RILEVATE CON IL JCMT E CONFERMATE DA ALMA

Vita su Venere: tracce di possibile origine biologica

Scoperta la presenza di una rara molecola – la fosfina – nelle acidissime nubi di Venere. Formata da un atomo di fosforo e tre d’idrogeno, si tratta di un gas che qui sulla Terra è prodotto solo industrialmente o da batteri che prosperano in ambienti privi di ossigeno. L’ipotesi del team che l’ha rivelata, guidato da Jane Greaves, astrofisica alla Cardiff University, è dunque che la sua origine possa essere dovuta a microbi extraterrestri

     14/09/2020

La rappresentazione artistica mostra la superficie e l’atmosfera del pianeta Venere, con le molecole di fosfina in evidenza (nella realtà sono naturalmente così piccole da non essere visibili). Le molecole sono trasportate dalle nubi spinte dal vento di Venere ad altitudini comprese tra 55 e 80 km e assorbono parte delle onde millimetriche prodotte ad altitudini inferiori. Sono state rilevate nei dati del James Clerk Maxwell Telescope e di Alma, di cui l’Eso è partner. Crediti: Eso/M. Kornmesser/L. Calçada

Tre atomi d’idrogeno e uno di fosforo. Questi gli ingredienti della fosfina, la molecola che potrebbe cambiare per sempre la storia della vita nell’universo. La sua presenza nelle nubi di Venere – rivelata da osservazioni con il James Clerk Maxwell Telescope (Jcmt), alle Hawaii, e confermata da Alma, l’Atacama Large Millimeter/submillimeter Array – potrebbe infatti rappresentare la prima prova dell’esistenza di forme di vita aliena. Microbi extraterrestri. Se l’ipotesi sulla sua origine riportata oggi su Nature Astronomy troverà anch’essa conferma, saremmo davanti a una scoperta epocale.
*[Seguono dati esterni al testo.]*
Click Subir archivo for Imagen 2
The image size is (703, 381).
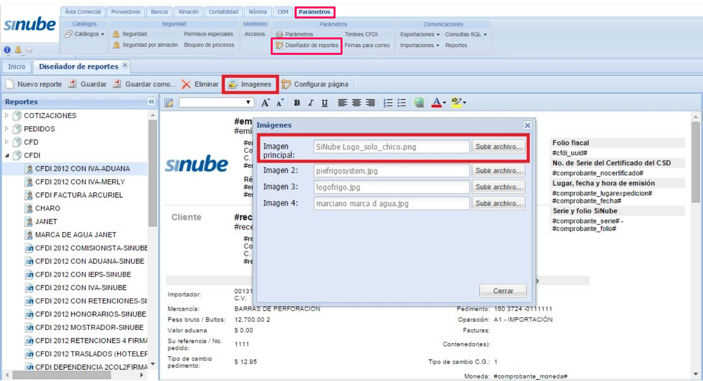pyautogui.click(x=498, y=171)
Tre atomi d’idrogeno e uno di fosforo, dicevamo. Formula chimica PH3. Non è uno degli innumerevoli precursori che periodicamente vengono rinvenuti nello spazio e presentati come “mattoni della vita”. Non è nemmeno una sostanza organica. Questa volta è una molecola semplicissima. Eppure quando, nel giugno del 2017, al termine di cinque giorni di osservazioni dell’atmosfera di Venere, Jane Greaves, astrofisica alla Cardiff University (Regno Unito), ne scorse la firma spettroscopica – la riga a 1,123 mm di quella che i fisici chiamano transizione rotazionale 1-0 – nei dati acquisiti con il Jcmt, rimase letteralmente scioccata.

«Vedere i primi segnali della presenza di fosfina nello spettro di Venere è stato un colpo!», ricorda ora Greaves, a distanza di tre anni.

Scioccata perché quella molecola, in quell’ambiente e a quella concentrazione – circa venti parti per miliardo – semplicemente non poteva esserci. La fosfina è una sostanza altamente tossica per la quale gli scienziati conoscono, almeno qui sulla Terra, solo due possibili processi di produzione. Uno è quello industriale, adottato per esempio nella fabbricazione dei prodotti che si usano per sterminare i parassiti attraverso la fumigazione. L’altro è un processo biologico: la fosfina può infatti essere sintetizzata da batteri anaerobici. Parliamo di microbi che vivono in assenza di ossigeno, assorbono fosfato dai minerali o da materiale biologico, aggiungono l’idrogeno e infine espellono, appunto, fosfina.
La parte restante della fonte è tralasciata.